→ Ausgangstext:
------------------------------------------------------------

12. Die Epoche des Naturalismus
(1880-1900)
Das Programm: - möglichst getreue Wiedergabe der Natur,
geprägt durch exakte Beschreibungen
- Die Naturwissenschaften als Grundlage aufgrund naturwissenschaftlicher Erfolge,
Verdrängung des Metaphysischen (»Kunst = Natur - x«, Arno Holz)
- Hang zum »Modernen« (beschrieben in den Kritischen Waffengängen
(Hart))
- Gesellschaftskritik, Aufruf zu Humanität und Toleranz, Interesse am Sozialismus,
aber mehr aus Solidarität mit dem Proletariat und den verbotenen Parteien
Grundideen Der Naturalismus ist dem Realismus verwandt, beide
haben dieselben geistigen und sozialen Wurzeln. Die Naturalisten versuchten
aber, die Grundideen des Realismus konsequent zu Ende zu denken, sie empfanden
sich als radikaler. Diejenige Wissenschaft, von der man im 19. Jh. annahm, dass
sie die Realität einzig richtig erfasse, war die Naturwissenschaft. Mithin
musste sie nach Meinung der Naturalisten auch zur Grundlage der Kunst werden.
Der Literaturtheoretiker Wilhelm Bölsche drückte es in seinem Buch,
das den bezeichnenden Titel "Die naturwissenschaftlichen Grundlagen der
Poesie" (1887) trug, folgendermaßen aus: "Der Dichter ... ist
in seiner Weise ein Experimentator, wie der Chemiker, der allerlei Stoffe mischt,
in gewisse Temperaturgrade bringt und den Erfolg beobachtet. Natürlich:
der Dichter hat Menschen vor sich, keine Chemikalien. Aber... auch diese Menschen
fallen ins Gebiet der Naturwissenschaften. Ihre Leidenschaften, ihr Reagieren
gegen äußere Umstände, das ganze Spiel ihrer Gedanken folgen
gewissen Gesetzen, die der Forscher ergründet hat und die der Dichter bei
dem freien Experimente so gut zu beachten hat, wie der Chemiker, wenn er etwas
Vernünftiges und keinen wertlosen Mischmasch herstellen will, die Kräfte
und Wirkungen vorher berechnen muß, ehe er ans Werk geht und Stoffe kombiniert."

------------------------------------------------------------

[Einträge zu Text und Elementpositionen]
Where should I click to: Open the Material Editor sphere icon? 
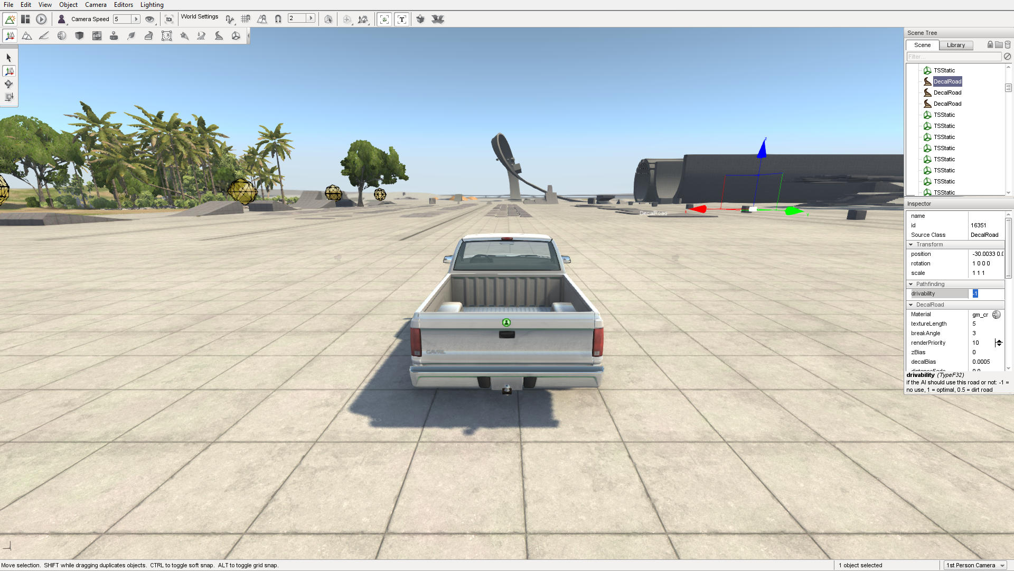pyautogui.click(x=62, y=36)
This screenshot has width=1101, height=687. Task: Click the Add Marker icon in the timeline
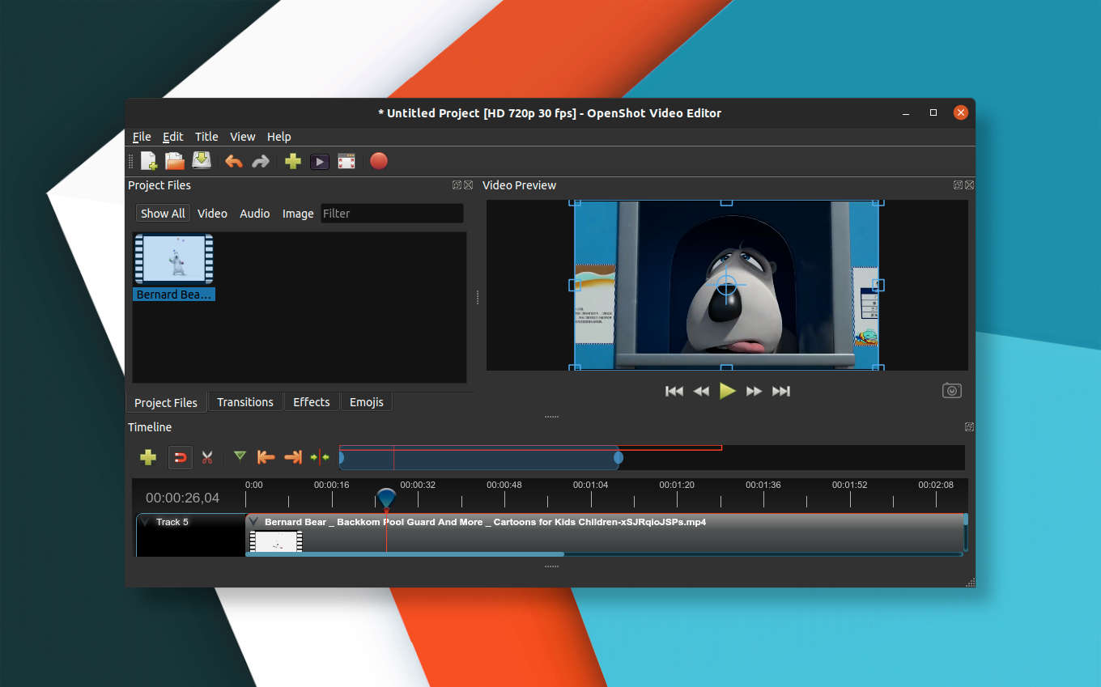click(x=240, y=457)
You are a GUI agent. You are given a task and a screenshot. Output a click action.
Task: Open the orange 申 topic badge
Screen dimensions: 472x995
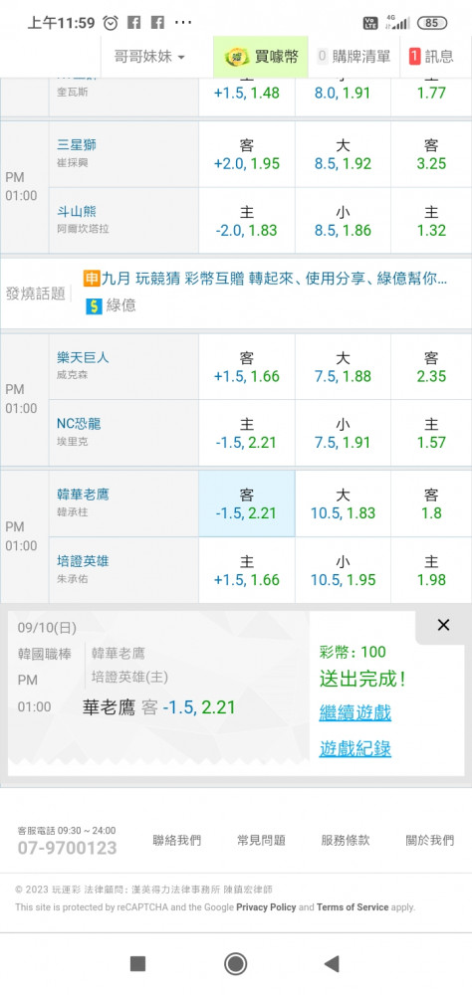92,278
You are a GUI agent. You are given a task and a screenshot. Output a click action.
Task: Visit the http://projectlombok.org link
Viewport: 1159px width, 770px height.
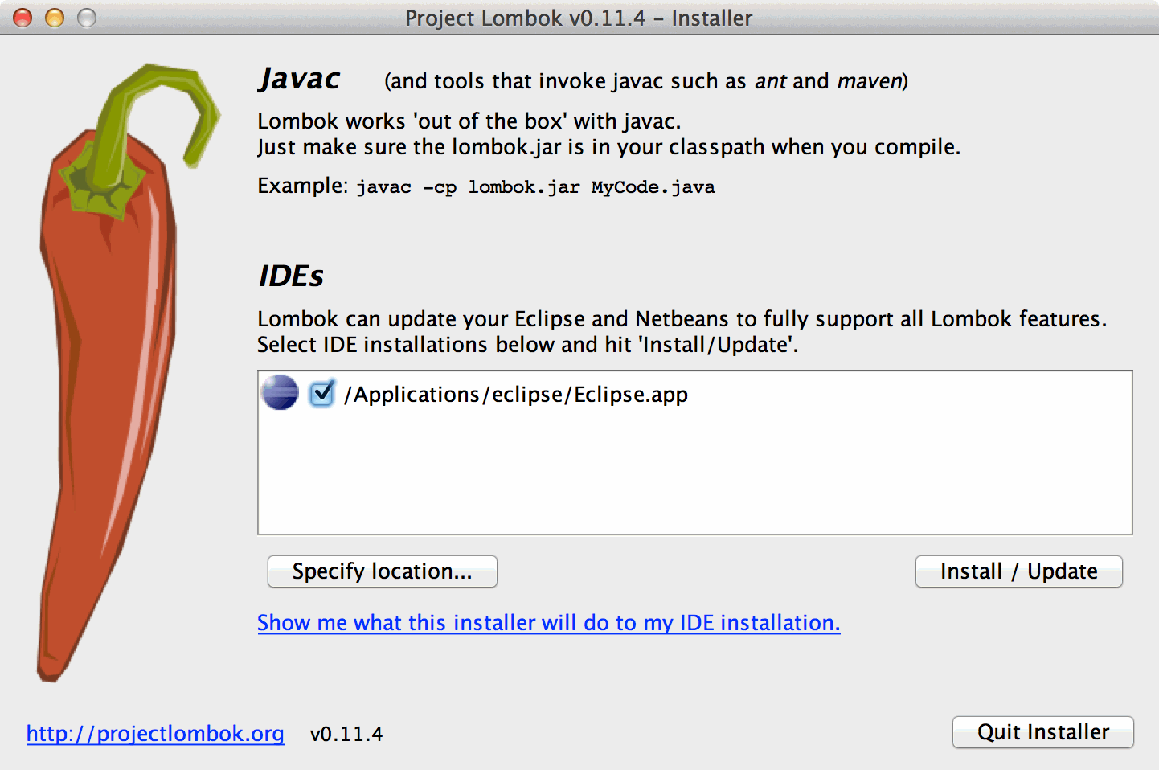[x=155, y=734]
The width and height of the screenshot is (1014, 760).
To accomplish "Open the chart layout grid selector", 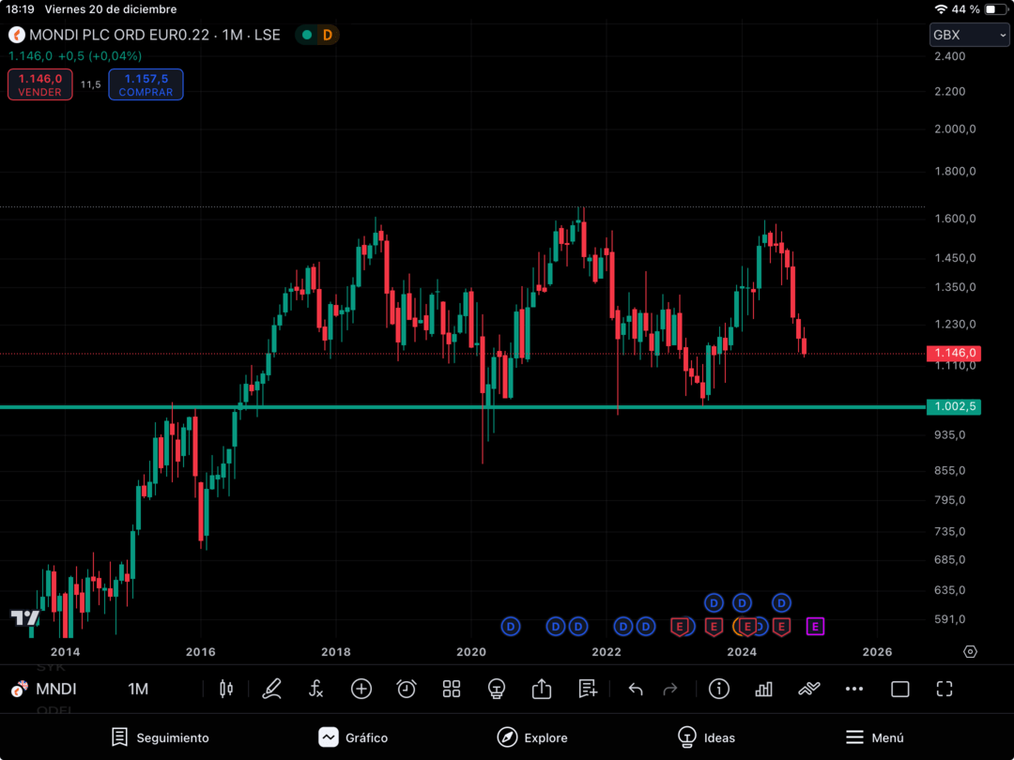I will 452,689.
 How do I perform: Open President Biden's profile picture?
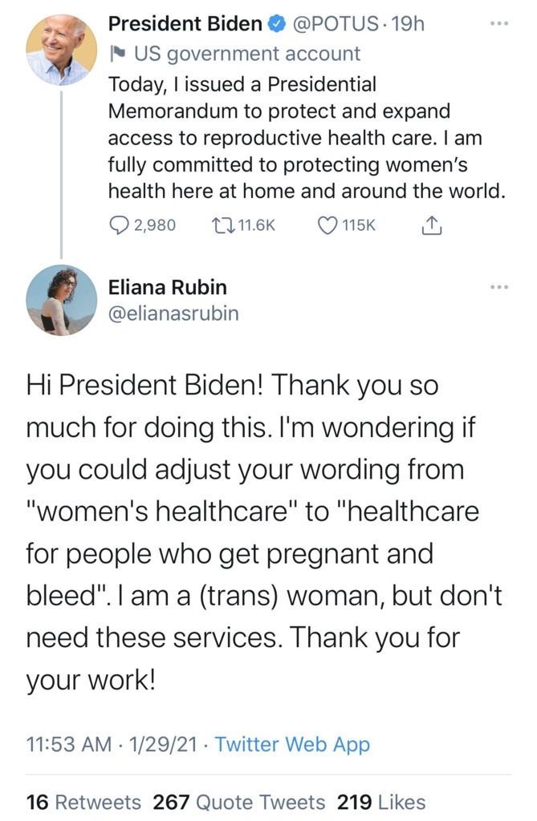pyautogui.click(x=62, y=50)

------------------------------------------------------------

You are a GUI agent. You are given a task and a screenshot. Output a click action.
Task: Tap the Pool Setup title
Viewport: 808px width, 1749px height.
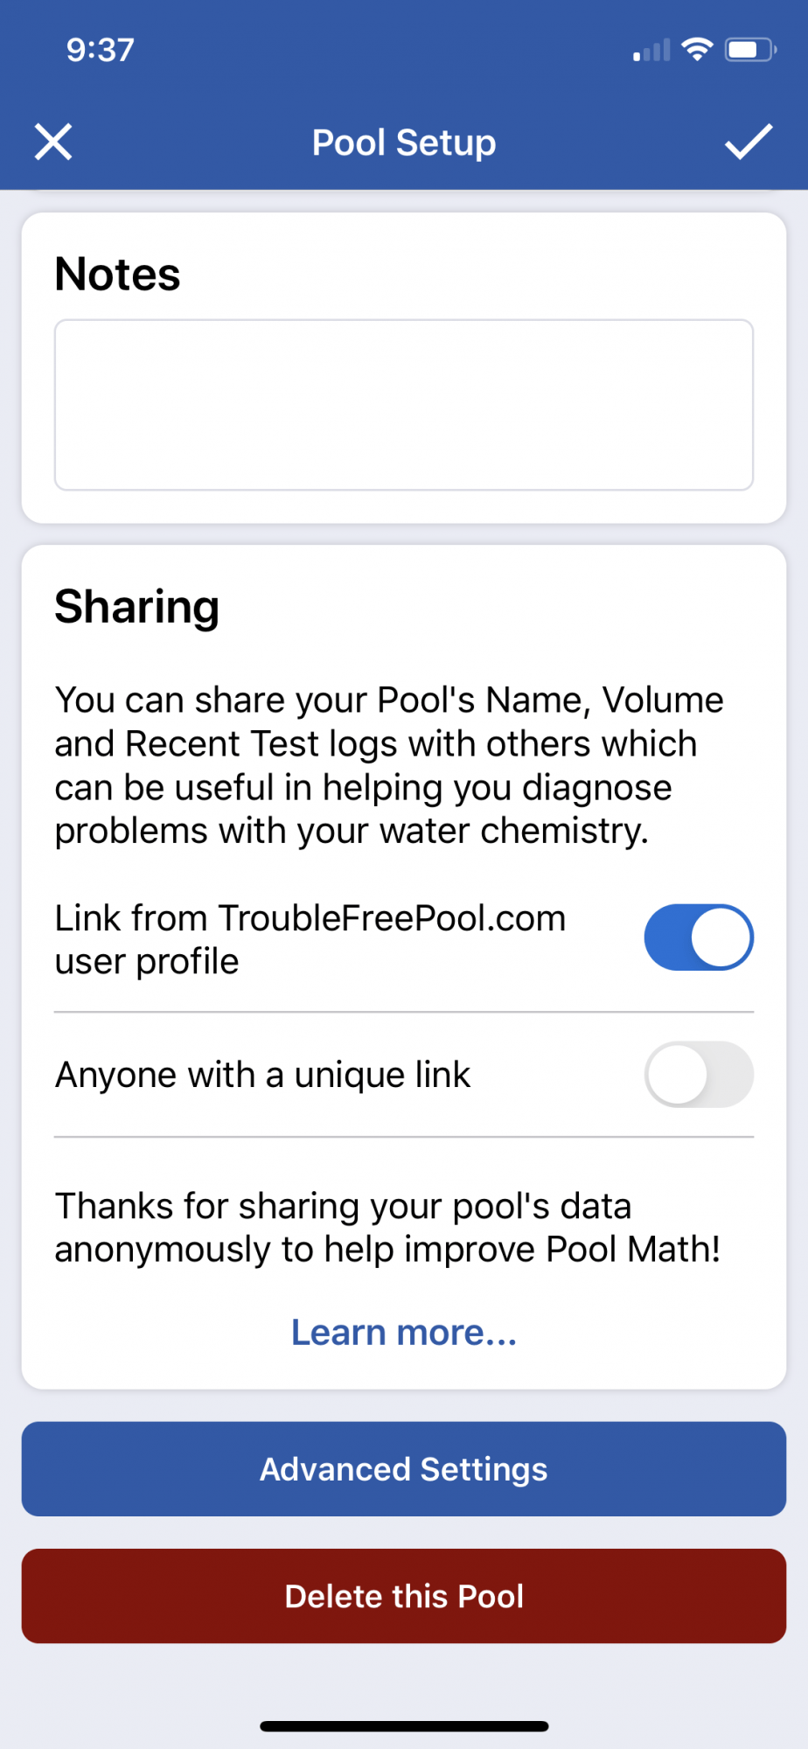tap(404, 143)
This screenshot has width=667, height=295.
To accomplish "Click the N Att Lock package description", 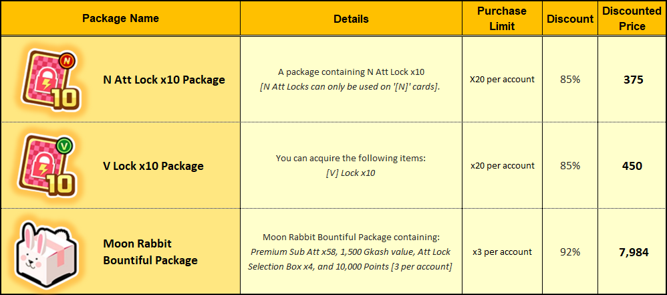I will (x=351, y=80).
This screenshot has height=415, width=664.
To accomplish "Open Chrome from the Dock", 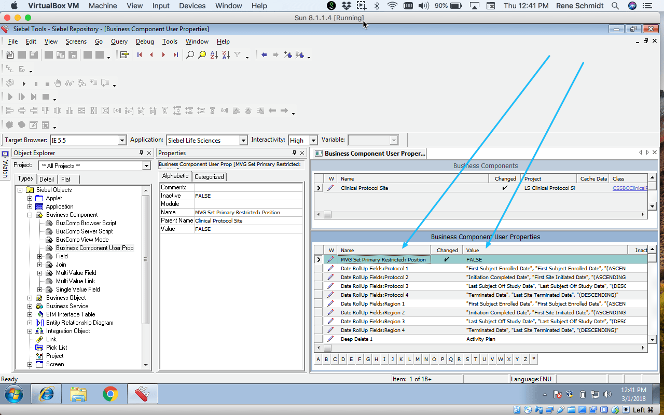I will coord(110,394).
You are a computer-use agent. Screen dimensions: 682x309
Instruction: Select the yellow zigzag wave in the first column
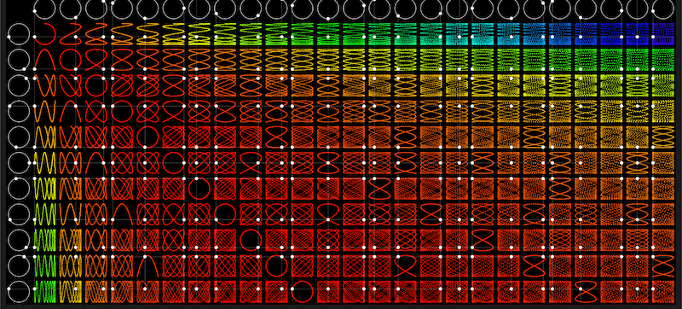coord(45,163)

------------------------------------------------------------

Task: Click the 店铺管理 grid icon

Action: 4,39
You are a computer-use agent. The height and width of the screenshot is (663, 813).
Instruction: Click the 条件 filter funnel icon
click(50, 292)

------------------------------------------------------------

→ Aufgabe: Welchen Titel trug laut dem Text über den Naturalismus das Buch, das Wilhelm Bölsche 1887 veröffentlichte? Das Material stammt aus einer anderen Quelle.

→ Lösung: „Die naturwissenschaftlichen Grundlagen der Poesie“